= Work to complete =
For the entries that follow, restate word for word the line containing "The image size is (424, 285).", the line containing "pixels. click(x=235, y=197)", and every line that lies between them.

= Records from a dataset =
- Opening Delimiter -

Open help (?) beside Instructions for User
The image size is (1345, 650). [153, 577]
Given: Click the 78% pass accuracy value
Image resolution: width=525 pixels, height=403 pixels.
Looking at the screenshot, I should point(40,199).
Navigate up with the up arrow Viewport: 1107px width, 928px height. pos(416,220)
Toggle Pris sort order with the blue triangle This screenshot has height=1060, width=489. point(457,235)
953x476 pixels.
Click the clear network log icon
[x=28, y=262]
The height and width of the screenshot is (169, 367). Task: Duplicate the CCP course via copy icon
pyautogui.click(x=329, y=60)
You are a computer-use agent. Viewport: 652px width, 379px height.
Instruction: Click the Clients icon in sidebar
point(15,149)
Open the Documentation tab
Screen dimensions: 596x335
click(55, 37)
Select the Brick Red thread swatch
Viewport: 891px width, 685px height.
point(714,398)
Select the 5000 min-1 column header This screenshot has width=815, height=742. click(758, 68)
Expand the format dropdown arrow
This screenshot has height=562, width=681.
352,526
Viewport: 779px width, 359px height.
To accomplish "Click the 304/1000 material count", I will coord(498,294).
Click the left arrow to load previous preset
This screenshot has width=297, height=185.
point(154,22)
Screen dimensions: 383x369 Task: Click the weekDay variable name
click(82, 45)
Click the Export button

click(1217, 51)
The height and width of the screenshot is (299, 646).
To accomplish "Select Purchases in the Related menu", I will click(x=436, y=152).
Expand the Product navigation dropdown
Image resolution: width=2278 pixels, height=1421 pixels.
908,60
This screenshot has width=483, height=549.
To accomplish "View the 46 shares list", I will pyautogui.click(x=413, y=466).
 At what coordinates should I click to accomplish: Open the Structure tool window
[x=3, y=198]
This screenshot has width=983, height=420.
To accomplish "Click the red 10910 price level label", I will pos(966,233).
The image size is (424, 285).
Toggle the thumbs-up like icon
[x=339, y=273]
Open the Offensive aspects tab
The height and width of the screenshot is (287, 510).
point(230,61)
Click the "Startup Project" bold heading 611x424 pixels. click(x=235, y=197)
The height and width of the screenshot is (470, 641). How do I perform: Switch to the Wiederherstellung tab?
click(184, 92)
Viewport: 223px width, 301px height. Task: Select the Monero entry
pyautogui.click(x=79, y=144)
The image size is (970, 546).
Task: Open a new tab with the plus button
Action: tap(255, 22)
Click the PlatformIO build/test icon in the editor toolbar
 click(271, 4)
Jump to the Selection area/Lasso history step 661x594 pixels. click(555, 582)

- Closing Delimiter -

= Solution =
The image size is (424, 285).
Toggle the thumbs-up like icon
[x=339, y=273]
Open the Offensive aspects tab
The height and width of the screenshot is (287, 510).
point(230,61)
Click the "Startup Project" bold heading 611x424 pixels. click(x=235, y=197)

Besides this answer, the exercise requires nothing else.